Drinking tea affects women differently from men
No one would argue about whether tea has health benefits, not least of which are the peaceful contentment of curling up with a hot cup of aromatic beverage and the option to refresh fluid levels with a tasty, no-calorie drink. Tea has been scientifically associated with health benefits such as suppressing tumor progression and decreasing inflammation.
But the fact is that while we know that exposure to substances in tea, coffee, cigarettes, and food can interact with our bodies, finding out exactly how these natural chemicals affect us still challenges scientists.
A recent study at Uppsala University examined the extent of methylation of DNA and then performed statistical analysis of these data with respect to consumption of tea and coffee. This methylation is a chemical process that can act like an on-off switch for our genes, a phenomenon referred to as 'epigenetic' changes because the gene itself is not changed but its function may change.
Interestingly, the study found no statistically significant relationship between the epigenetic effects of tea in men, or of coffee in men or women. But the data demonstrates that tea can cause epigenetic changes in women. The changes were found specfically in areas of the genes known to interact with how our bodies process the female hormone estradiol and with genes related to cancer.

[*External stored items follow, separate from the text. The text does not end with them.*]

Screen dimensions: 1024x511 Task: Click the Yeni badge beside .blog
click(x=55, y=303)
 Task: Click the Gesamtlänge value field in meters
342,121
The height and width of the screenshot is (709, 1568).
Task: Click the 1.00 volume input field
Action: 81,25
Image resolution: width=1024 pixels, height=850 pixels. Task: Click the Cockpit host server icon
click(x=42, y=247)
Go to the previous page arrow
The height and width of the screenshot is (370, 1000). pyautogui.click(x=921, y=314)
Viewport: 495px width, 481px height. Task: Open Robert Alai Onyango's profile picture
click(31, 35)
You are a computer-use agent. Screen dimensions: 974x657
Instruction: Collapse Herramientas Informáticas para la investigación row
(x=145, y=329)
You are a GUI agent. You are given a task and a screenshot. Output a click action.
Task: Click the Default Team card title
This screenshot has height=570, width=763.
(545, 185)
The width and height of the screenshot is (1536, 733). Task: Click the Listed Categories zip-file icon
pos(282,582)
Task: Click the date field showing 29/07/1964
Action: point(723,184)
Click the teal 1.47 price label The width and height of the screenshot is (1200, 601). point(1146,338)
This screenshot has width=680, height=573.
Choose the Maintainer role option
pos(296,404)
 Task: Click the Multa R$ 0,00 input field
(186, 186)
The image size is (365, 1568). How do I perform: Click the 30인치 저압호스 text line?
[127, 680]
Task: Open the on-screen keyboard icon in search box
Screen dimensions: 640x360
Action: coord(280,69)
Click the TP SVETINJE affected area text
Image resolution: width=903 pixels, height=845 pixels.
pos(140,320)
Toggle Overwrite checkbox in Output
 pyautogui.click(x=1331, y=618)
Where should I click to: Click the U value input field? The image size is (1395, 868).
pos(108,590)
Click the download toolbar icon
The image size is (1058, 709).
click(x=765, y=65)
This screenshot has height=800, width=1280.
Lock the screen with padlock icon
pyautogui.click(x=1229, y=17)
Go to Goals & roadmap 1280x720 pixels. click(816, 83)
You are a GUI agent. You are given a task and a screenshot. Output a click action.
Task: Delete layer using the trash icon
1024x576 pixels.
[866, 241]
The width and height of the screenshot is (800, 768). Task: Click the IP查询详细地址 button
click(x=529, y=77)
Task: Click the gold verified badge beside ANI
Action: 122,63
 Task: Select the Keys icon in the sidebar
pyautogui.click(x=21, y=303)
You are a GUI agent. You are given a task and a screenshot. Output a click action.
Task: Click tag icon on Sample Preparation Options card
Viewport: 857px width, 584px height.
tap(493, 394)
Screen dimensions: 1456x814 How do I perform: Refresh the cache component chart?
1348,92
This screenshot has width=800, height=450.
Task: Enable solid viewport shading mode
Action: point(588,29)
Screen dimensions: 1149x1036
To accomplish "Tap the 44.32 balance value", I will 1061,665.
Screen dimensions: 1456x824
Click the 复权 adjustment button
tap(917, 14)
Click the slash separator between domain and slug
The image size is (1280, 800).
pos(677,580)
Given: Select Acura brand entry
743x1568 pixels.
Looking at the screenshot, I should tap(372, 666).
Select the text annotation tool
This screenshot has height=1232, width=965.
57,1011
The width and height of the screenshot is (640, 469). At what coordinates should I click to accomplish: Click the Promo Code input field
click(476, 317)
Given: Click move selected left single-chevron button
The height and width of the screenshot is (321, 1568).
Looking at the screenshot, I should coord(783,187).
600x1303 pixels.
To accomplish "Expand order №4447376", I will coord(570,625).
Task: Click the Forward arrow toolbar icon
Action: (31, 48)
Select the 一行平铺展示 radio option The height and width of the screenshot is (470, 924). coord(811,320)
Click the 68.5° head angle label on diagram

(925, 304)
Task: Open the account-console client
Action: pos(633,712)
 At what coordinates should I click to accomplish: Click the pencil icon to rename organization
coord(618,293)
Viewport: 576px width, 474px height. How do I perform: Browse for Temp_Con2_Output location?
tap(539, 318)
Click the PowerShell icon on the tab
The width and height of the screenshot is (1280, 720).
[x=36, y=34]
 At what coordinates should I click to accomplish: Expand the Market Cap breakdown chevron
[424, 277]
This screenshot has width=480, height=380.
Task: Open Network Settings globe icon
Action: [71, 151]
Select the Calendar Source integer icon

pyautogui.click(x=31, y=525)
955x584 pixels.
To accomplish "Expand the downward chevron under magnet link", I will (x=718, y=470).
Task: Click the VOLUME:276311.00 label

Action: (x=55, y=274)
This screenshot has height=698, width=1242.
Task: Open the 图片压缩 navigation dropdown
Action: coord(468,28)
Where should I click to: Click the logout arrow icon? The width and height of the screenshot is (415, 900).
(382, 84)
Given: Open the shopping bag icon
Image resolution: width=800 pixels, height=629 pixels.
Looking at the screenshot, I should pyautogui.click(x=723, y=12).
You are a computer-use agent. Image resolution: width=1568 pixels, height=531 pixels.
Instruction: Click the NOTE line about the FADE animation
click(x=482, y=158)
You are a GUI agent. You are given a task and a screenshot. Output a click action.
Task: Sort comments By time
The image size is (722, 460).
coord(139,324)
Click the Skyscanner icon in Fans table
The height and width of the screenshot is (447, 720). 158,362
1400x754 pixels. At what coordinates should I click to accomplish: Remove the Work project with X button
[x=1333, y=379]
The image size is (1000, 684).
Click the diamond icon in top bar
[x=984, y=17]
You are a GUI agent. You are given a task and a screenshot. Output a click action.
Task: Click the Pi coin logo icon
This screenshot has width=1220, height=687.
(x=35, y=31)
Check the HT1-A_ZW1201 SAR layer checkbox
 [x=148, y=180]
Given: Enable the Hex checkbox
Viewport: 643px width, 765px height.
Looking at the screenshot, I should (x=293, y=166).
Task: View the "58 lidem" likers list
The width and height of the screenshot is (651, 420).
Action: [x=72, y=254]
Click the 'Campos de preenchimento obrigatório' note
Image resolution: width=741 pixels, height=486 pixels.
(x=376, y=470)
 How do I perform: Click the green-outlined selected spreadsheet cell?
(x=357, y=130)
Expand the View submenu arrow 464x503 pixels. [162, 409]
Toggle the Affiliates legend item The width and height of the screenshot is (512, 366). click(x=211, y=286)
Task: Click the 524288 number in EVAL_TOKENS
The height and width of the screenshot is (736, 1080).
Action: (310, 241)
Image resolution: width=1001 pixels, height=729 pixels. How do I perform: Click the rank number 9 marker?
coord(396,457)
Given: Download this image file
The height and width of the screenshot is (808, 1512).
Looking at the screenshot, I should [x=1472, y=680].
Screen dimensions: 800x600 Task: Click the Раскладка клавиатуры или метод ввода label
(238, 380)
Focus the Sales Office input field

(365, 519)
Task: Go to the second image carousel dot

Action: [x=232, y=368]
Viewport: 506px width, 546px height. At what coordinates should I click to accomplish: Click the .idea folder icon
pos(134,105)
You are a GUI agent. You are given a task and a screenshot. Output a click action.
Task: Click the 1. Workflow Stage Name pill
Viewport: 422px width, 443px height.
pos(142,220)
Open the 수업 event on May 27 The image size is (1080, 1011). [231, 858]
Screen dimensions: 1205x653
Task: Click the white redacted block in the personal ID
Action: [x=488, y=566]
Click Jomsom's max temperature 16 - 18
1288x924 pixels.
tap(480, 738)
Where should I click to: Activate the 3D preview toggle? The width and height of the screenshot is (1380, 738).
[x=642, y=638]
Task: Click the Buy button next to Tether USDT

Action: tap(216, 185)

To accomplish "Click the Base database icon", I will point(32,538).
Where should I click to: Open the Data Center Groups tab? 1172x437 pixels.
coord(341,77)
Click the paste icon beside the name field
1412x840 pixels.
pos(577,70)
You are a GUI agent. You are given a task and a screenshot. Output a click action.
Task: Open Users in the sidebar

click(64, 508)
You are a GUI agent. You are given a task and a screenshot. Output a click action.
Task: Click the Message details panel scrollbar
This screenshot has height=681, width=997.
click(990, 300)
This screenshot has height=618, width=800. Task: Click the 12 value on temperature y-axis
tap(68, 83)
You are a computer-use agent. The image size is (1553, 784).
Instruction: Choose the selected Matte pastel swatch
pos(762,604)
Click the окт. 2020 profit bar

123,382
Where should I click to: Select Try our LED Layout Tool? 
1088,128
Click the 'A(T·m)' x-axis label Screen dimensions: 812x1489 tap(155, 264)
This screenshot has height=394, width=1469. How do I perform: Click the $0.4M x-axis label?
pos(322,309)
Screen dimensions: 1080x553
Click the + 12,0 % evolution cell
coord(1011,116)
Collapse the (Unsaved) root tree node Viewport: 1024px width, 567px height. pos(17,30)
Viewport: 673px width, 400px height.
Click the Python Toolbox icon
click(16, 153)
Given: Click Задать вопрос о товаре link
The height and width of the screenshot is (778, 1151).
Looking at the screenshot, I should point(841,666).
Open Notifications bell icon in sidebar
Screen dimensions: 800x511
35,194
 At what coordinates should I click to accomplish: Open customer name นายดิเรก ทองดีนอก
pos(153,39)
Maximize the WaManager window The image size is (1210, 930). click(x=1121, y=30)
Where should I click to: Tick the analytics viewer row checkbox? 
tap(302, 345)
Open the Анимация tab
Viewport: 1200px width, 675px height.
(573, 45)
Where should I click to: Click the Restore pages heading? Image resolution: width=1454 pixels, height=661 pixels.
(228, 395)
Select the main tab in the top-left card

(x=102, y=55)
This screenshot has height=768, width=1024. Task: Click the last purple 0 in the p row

Previous studies have shown that tea consumption reduces estrogen levels, which would have greater impacts to a woman's health. The authors also noted that the women studied drank greater amounts of tea than the men in the study, which may have made finding an association of epigenetic changes with tea in women easier.
The study authors note that they have not determined whether the epigenetic changes they observed may improve or harm health. But until we know more, why not bide the time with a perfect cup of tea.